YOUR OBJECTIVE: Please rewrite the rows starting with the line with "Select the OK pushbutton object in Toolbox" and going on through the line with "click(470, 287)", replacing "pushbutton" with "button" and leaving everything else unchanged. Omit the pictures from your answer.

RECORDS PROVIDED:
⟨

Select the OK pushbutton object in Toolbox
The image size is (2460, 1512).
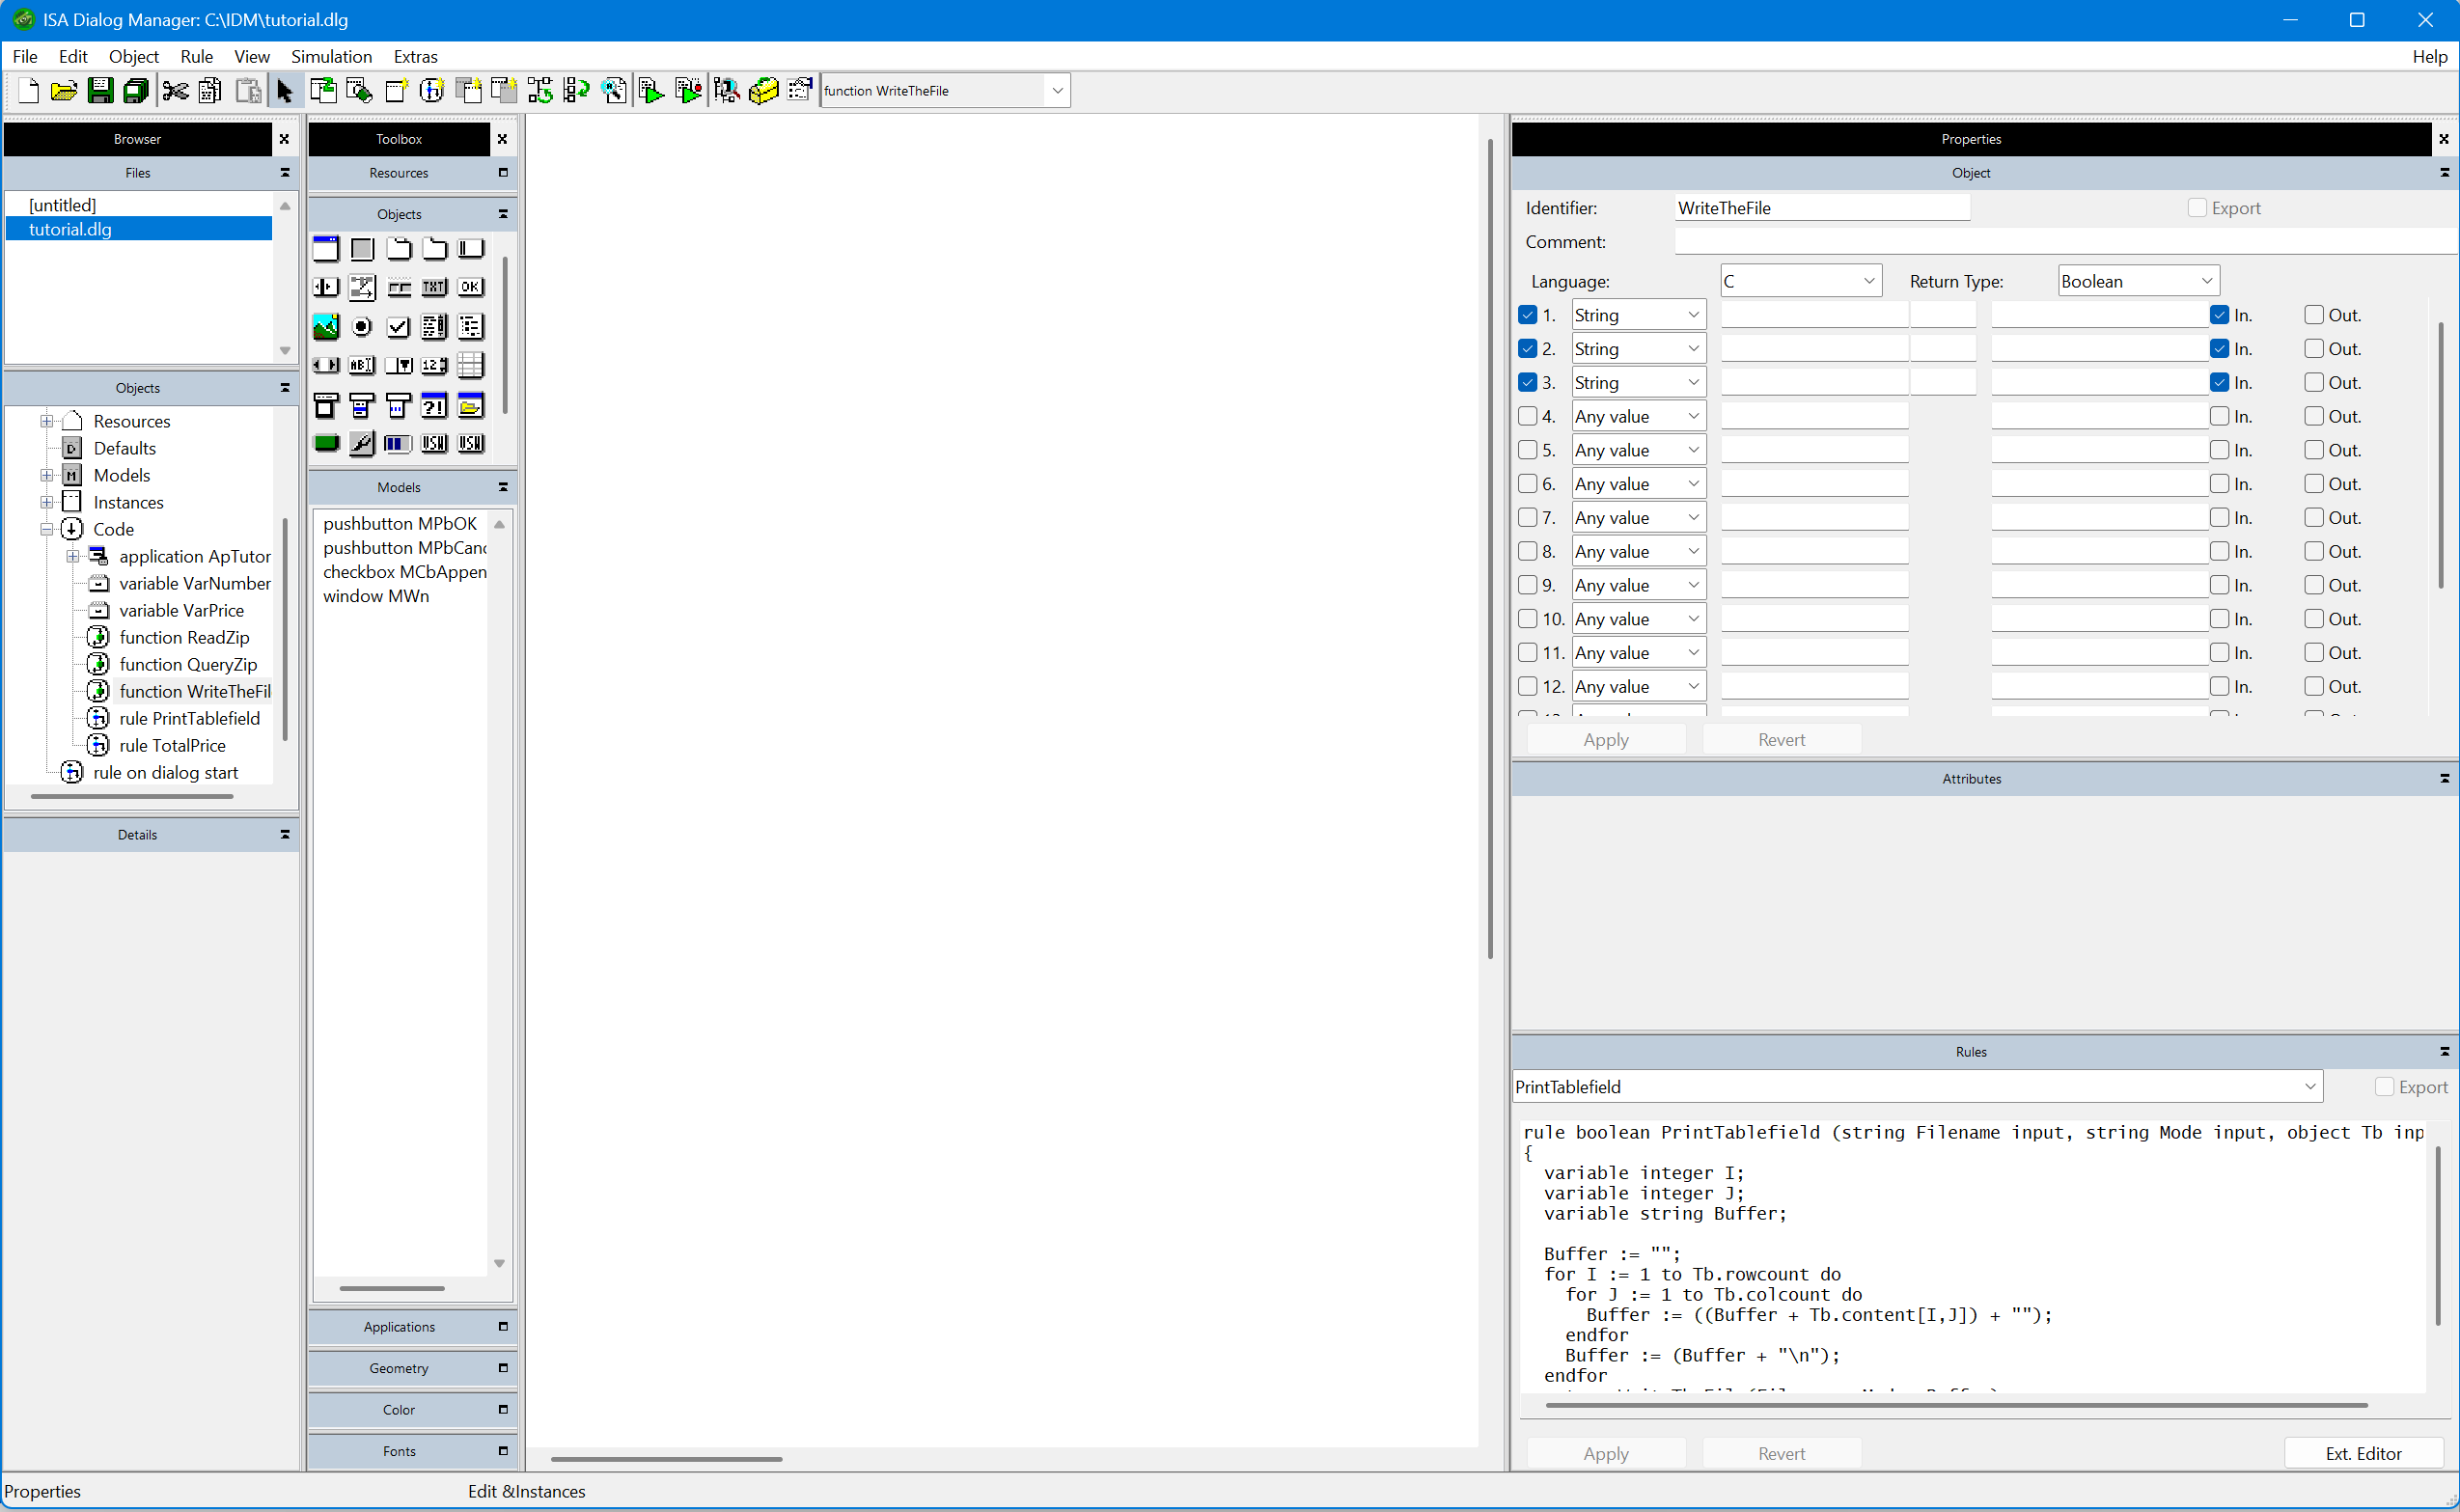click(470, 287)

⟩
⟨

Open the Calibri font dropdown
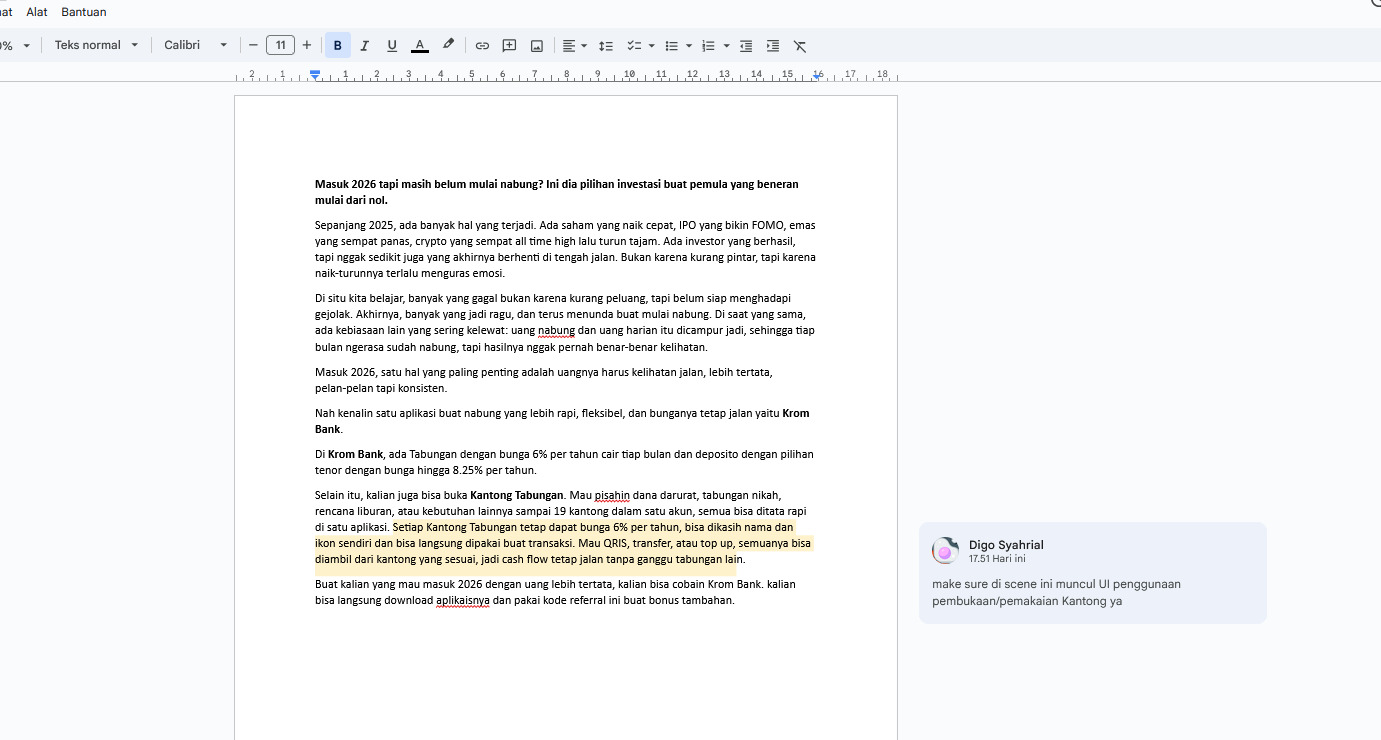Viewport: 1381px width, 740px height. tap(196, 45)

⟩

OUTPUT OF THE TASK:
Select the OK button object in Toolbox
The image size is (2460, 1512).
click(470, 287)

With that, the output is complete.